A giant video screen tracked the sales, with unit numbers disappearing from a illuminated floor plan as customers staked their claims.
Some of the buyers will be investors. Maybe they’ve already sold today what they just purchased Saturday.
The article indicates that residents of the “Ritz” will have not a pool, but “pools.” They can shop not at Foodland but at an on-site Dean & DeLuca, or if turning on the microwave is too much hassle, dine at the downstairs sushi restaurant.
So what’s the “disappeared news?”
The disappeared news, folks, is that these condos are not for us.

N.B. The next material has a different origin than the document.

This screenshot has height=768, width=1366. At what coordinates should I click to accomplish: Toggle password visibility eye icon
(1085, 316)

So when you see lavish coverage in the same paper of developers asking for 800, 900 or 1,000 foot height exemption requests, keep in mind that it’s for developer profit, not for Hawaii resident housing. The paper loves to run large photo-like renditions of what Honolulu will be turned into if the developments are approved.

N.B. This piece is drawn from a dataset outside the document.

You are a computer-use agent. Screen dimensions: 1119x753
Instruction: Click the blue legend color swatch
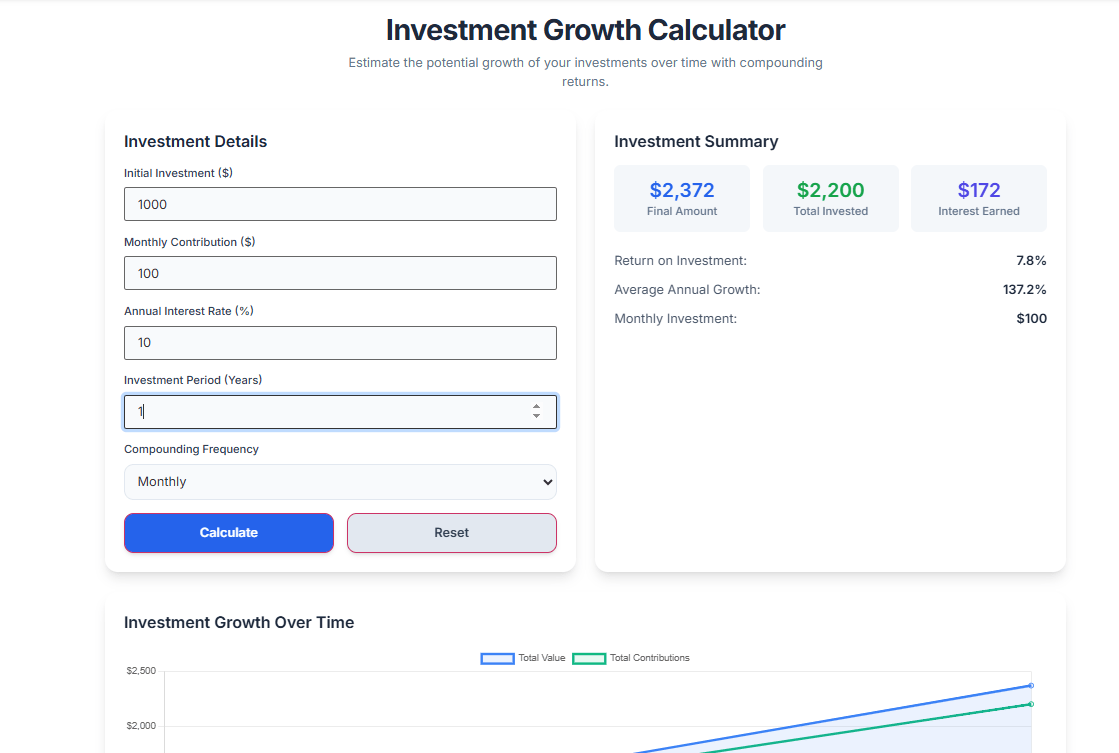click(497, 658)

Hong Kong is full of condos like this. Honolulu is not Hong Kong.
… or is it? Hobron Lane in Waikiki reported the highest number of people in the 2010 census: 87,816 persons per square mile (as reported in the Star-Advertiser. The population density of Hong Kong is about 67,000 persons per square mile.
Moreover, we taxpayers will end up footing the bill for the infrastructure to support the BMWs and water demands that the luxury developments will bring.
The sale didn’t stream on `Olelo, it streamed via satellite to Tokyo and Shanghai.
The buyers of these ultra-luxury units will be part timers in Hawaii. They fly in to enjoy the best we have to offer but have no obligation to improve the community and could care less about the real life issues facing the residents, the real full time residents of Waikiki, Oahu and the State. In turn we are told to shut up and be happy to get a $11/hour job at Dean & Dekuca cutting the pate and stocking the $150 bottles of Chardonnay. We are told that somehow our home is better of some short term construction jobs. We are fed the line that just having the latest internet whizz kid or the Chinese garment factory mogul or the stock manipulator from wherever living here part time makes Hawaii a more prominent visitor destination and more appealing. We fall down and worship at larry Ellison's feet because of a new super-hotel and a plan to provide its visitors with private jet services and sparkling marinas for their yachts.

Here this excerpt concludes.